A Data Science Central Community
Can someone explain what the difference between fine classing and coarse classing is in the context of logistic regression?
Also, how do we fix the observation and performance windows to tag a binary target variable?Is this based on the volume of data (in terms of number of months) available or are there pre-determined industry standards for different types of models built for different purposes?
it's well described in book: The credit scoring toolkit: theory and practice for retail credit risk ... p 361-366
Simply: Create initial classes (discretization/fine classing) , compute WoE, join neighbours with similar WoE (coarse classing), create dummy variables from final classes, stepwise select the best dummies.
Observation and performance windows depend on task.
E.g. if you predict PTB for credit cards, performance may be 1-3 months, observation 1-12 months.
If you predict credit risk, performance is usually 12 months (Basel2), observation 1-12 months.
If you don't have history long enough, use smaller windows.
Thanks for helping me understanding the difference.It is nice to know that I work for the same company as you do though in a different country :).

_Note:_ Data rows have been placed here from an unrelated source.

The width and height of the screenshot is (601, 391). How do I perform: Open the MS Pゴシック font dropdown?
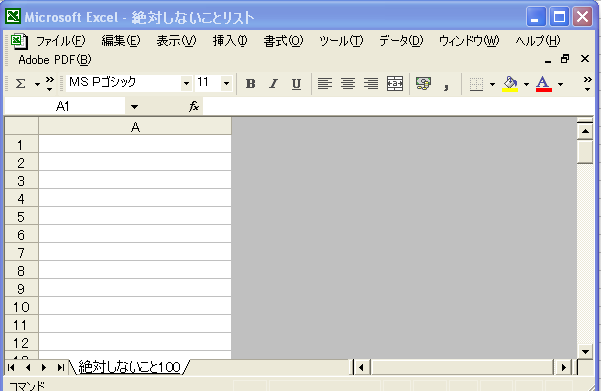(186, 83)
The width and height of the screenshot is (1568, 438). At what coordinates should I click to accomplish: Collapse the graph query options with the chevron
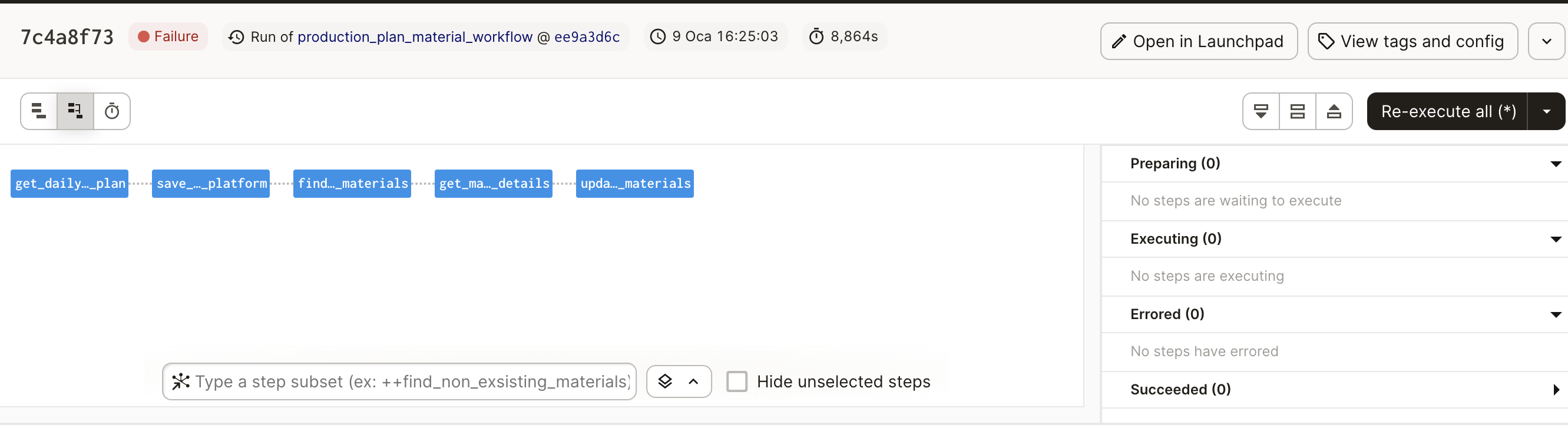[694, 381]
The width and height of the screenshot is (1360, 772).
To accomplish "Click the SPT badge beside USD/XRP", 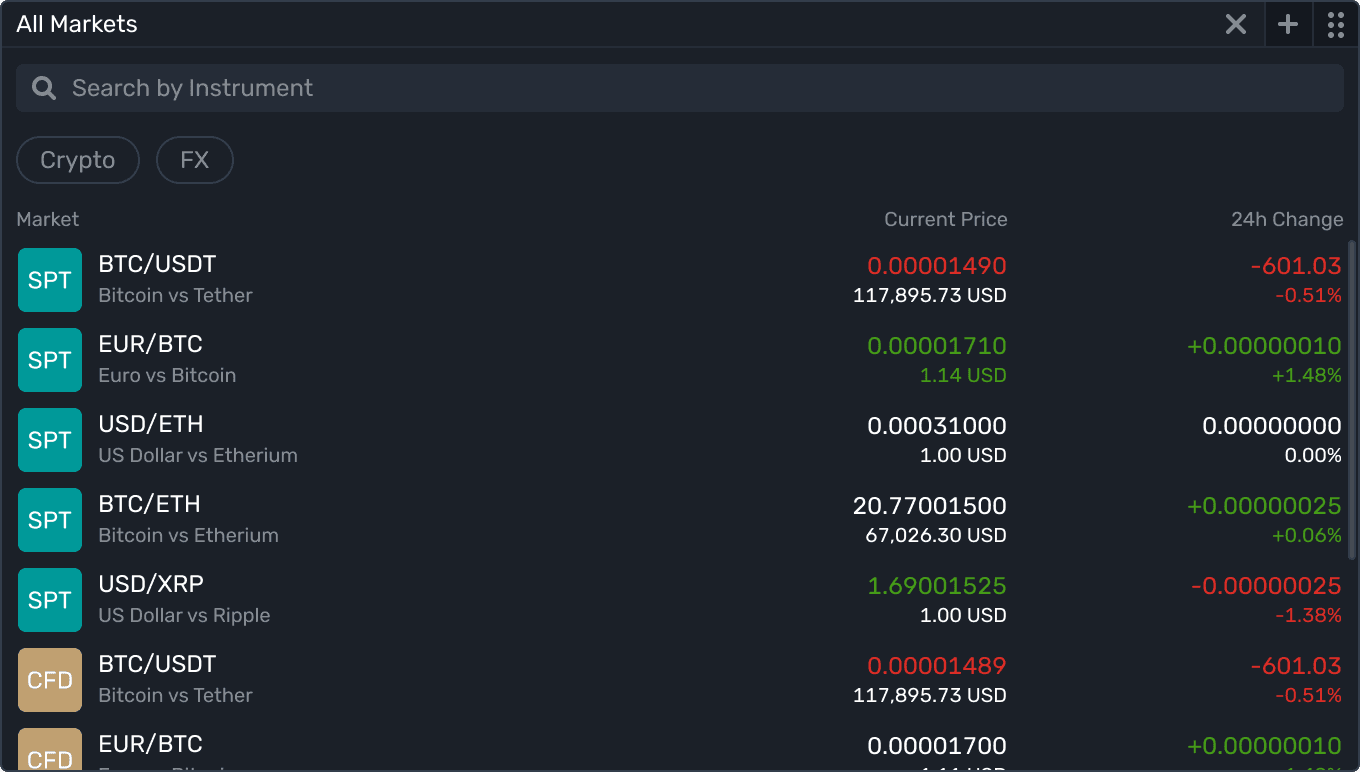I will 50,600.
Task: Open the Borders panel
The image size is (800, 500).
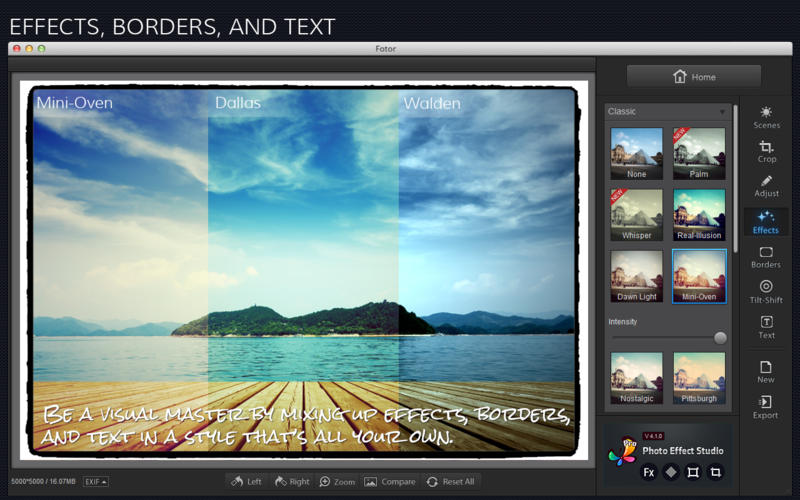Action: (766, 258)
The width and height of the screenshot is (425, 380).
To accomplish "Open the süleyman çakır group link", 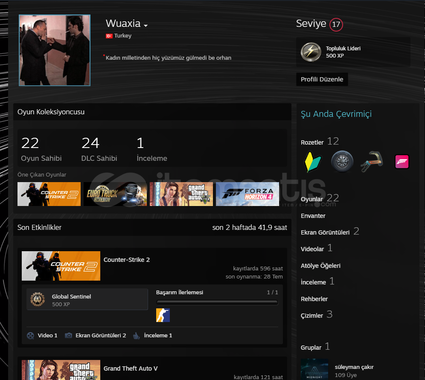I will point(354,367).
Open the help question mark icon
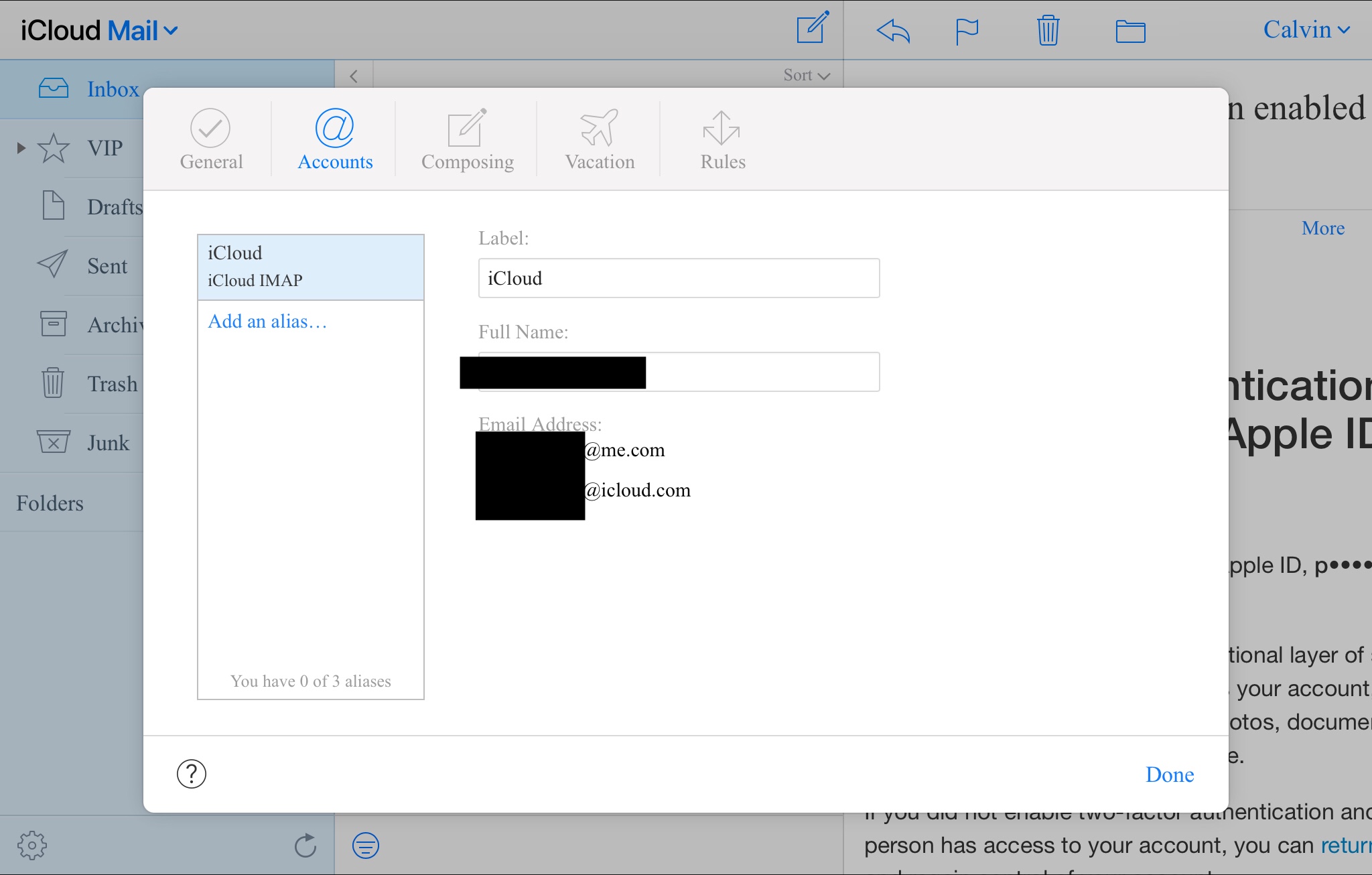Viewport: 1372px width, 875px height. tap(192, 774)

I would also appreciate if you could let me know as to how one goes about deciding on an optimum sample size before embarking on the analysis.For eg. lets say I am planning to build a credit risk scorecard using logistic regression on a database of 1 million customers and the bad <default> rate is 8%.I decide to build the model not on the entire population (i.e. 1 million in this case) but only take a sample and then further split this into 70% development and 30% validation.How do I fix the optimum sample size? I mean how will I know what size of the sample is good enough to come up with a good or a "champion" model? Is this an iterative process where we take different sample sizes and compare the models?Could you advise me on this?
Thanks in advance. :)